In Search of Shakespeare's Anonymous Editors
L. A. Beaurline
Eleanor Prosser, who is known primarily as a literary critic, has written a lively book on one of the most vexing problems in the editing of Shakespeare: the relationship between the quarto (1600) and the folio (1623) versions of Henry IV Part Two. The study of textual criticism to which these problems belong has been mostly the province of specialists, for whom Prosser writes as an enthusiastic newcomer to the subject, and she is able to show them a thing or two. The reader cannot help but like her forthrightness and her passion for incisive distinctions and illuminating details. Above all, she writes such readable prose that her explanations of technical matters can be understood by any student of Shakespeare. This is indeed a well-focused, vigorous, and mostly persuasive work, full of zest from beginning to end.
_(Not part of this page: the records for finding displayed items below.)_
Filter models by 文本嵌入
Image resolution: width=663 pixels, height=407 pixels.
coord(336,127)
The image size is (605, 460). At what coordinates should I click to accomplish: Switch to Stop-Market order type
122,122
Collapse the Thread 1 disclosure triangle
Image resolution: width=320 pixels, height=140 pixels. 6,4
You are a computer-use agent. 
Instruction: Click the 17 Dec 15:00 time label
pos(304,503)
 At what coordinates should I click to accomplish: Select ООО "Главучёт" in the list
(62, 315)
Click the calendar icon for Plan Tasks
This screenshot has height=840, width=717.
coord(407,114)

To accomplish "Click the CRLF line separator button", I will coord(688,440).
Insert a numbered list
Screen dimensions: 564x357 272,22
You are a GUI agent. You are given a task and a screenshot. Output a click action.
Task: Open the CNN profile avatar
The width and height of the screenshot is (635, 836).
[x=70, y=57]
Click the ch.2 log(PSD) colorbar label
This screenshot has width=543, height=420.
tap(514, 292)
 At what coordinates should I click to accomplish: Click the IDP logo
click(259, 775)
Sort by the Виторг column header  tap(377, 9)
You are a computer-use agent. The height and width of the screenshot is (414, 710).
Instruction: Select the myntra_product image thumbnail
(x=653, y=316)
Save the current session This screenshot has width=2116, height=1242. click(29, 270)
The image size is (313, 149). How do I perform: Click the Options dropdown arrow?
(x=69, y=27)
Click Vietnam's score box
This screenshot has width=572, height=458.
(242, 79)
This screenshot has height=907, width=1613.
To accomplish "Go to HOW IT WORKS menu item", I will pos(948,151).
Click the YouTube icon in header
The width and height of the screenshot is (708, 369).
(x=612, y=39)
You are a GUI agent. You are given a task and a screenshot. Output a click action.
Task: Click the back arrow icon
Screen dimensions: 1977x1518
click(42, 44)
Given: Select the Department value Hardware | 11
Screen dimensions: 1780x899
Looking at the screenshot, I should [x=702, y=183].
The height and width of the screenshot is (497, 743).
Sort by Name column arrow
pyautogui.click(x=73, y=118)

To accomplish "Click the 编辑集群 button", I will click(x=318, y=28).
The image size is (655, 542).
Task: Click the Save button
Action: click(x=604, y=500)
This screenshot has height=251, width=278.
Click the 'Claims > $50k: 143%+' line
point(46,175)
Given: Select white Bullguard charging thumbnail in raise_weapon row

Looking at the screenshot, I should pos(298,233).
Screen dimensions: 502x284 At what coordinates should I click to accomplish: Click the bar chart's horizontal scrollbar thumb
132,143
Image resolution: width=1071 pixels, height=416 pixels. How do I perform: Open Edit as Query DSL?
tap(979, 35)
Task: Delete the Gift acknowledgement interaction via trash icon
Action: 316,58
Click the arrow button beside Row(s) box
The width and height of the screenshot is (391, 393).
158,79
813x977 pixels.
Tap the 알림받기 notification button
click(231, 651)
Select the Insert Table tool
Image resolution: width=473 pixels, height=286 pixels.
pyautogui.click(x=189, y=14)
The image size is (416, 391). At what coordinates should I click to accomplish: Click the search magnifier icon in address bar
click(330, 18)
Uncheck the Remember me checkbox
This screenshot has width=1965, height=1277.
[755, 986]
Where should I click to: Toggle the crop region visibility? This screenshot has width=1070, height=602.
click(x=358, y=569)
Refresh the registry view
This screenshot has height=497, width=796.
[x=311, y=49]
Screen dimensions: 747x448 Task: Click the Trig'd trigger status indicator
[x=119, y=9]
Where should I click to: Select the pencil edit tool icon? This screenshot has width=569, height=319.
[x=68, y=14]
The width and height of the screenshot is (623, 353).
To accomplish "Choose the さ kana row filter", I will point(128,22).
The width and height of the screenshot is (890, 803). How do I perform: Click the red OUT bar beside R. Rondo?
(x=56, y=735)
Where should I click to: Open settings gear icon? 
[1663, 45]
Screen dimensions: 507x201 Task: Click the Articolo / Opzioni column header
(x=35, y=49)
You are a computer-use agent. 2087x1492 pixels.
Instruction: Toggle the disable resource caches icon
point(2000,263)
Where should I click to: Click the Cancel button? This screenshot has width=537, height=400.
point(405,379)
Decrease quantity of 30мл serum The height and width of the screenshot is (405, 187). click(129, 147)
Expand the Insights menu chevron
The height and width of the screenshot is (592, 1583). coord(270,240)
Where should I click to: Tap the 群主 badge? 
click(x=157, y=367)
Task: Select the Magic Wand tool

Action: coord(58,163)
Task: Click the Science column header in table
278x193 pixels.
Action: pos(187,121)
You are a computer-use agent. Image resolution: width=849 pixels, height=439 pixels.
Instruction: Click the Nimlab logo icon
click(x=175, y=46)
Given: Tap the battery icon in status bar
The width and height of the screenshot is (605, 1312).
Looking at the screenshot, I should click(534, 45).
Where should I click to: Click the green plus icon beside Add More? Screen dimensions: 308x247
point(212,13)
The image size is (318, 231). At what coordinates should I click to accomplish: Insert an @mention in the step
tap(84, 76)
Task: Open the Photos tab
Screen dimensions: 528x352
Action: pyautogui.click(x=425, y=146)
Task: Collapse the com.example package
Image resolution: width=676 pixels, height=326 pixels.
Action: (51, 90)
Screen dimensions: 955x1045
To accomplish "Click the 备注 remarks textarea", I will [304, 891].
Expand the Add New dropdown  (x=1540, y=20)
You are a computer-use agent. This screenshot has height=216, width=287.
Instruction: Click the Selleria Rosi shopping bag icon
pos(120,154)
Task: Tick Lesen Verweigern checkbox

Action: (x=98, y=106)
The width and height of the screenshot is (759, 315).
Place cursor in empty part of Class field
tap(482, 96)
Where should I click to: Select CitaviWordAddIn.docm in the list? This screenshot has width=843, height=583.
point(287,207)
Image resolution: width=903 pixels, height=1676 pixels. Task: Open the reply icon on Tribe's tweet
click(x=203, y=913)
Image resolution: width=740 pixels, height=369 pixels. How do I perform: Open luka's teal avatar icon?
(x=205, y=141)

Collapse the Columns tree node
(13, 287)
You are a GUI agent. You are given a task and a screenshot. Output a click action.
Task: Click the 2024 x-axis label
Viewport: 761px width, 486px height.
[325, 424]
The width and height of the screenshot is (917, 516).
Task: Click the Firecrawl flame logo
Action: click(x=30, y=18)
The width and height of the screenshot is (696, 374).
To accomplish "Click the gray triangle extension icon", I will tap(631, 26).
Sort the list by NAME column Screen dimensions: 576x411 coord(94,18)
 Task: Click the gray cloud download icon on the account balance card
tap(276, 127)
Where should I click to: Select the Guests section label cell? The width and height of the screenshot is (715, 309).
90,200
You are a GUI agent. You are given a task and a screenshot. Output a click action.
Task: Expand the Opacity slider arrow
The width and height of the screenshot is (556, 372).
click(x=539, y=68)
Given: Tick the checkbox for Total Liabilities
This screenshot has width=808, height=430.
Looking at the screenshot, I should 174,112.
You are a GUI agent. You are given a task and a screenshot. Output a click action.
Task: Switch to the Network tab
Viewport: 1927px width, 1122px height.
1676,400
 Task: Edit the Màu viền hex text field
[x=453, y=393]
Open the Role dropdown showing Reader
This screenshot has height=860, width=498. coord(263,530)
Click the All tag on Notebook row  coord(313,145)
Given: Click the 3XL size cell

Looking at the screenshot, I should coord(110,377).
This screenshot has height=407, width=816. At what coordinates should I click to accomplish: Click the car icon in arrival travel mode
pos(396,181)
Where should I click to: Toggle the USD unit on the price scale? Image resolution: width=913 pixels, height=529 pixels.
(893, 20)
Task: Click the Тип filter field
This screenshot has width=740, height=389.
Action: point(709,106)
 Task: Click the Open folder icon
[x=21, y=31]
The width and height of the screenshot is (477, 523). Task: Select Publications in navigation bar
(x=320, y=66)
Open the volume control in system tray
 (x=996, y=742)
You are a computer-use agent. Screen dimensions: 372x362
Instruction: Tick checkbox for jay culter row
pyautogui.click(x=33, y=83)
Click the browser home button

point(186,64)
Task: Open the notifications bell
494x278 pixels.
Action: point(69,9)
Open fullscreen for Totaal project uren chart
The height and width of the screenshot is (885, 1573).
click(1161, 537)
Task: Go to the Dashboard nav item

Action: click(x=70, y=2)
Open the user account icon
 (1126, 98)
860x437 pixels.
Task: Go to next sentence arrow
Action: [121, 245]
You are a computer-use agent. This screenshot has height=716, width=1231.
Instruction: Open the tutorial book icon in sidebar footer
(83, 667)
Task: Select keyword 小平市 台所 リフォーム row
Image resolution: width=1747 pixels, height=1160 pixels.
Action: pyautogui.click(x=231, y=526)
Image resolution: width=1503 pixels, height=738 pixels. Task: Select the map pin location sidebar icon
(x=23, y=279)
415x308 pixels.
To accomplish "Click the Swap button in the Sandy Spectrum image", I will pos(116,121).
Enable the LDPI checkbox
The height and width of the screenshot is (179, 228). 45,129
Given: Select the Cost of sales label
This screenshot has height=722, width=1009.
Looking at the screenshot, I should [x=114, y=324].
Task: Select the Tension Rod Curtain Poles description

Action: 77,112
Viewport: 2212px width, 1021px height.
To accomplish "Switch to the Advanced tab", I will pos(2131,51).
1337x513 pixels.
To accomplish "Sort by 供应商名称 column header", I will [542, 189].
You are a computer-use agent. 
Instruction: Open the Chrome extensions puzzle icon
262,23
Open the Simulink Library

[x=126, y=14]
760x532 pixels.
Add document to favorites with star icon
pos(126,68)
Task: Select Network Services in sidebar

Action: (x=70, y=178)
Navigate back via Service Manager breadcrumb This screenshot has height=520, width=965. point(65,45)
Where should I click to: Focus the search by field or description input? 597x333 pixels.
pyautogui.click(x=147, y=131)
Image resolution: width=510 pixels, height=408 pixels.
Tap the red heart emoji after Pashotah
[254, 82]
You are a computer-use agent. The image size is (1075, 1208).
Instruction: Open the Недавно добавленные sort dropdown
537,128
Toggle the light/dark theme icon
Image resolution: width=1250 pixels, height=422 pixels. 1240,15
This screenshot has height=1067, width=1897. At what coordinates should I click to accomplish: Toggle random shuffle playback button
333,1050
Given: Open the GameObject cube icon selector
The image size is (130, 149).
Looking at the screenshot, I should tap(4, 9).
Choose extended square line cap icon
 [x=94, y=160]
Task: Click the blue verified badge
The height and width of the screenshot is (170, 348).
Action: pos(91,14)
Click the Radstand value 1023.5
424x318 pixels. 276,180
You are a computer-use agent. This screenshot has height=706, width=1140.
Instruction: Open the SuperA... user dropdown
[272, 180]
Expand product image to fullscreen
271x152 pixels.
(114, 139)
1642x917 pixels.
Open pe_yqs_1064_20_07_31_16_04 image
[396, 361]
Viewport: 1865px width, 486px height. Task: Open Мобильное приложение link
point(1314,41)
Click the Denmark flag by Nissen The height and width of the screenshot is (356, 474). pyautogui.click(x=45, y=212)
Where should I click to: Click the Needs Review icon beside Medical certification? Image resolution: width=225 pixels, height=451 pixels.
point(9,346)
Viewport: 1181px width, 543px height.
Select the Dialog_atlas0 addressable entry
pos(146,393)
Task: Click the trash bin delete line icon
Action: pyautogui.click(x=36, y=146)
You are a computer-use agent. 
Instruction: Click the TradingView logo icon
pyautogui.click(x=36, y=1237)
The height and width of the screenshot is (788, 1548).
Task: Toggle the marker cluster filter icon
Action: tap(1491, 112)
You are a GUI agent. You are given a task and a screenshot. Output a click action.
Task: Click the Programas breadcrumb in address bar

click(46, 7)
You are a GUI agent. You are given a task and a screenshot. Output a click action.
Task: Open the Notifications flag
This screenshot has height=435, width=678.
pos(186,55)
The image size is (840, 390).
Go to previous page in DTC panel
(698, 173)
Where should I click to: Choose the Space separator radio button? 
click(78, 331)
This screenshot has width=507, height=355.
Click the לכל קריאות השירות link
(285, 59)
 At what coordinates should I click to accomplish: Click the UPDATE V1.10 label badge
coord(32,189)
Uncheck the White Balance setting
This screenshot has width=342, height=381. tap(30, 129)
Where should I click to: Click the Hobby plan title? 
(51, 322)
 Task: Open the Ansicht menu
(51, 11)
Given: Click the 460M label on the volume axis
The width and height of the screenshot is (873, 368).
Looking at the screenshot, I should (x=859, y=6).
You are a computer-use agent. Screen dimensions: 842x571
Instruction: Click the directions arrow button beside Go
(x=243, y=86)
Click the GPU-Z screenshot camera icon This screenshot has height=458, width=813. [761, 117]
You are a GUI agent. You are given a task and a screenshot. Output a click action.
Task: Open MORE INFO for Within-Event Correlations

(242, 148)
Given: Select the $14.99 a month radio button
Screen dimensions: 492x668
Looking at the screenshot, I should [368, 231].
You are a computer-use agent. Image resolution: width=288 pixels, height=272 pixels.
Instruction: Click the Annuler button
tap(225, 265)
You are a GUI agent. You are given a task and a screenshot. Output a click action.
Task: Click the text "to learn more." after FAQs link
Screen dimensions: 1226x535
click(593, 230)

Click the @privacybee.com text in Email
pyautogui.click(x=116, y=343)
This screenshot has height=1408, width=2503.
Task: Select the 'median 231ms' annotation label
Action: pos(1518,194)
She concludes that, although the folio edition of 2 Henry IV contains eight genuinely Shakespearean passages of about 156 lines not found in the quarto, the rest of the many significant variants in F have little authority. For example, she demonstrates in great detail how the compositor who set much of the folio played fast and loose with the script, sometimes compressing, sometimes expanding speeches to fit the allotted pages. Therefore, the new readings in F that can be traced to the compositor's habits should be questioned. This part of the analysis appears to be sound, and it is set forth beautifully.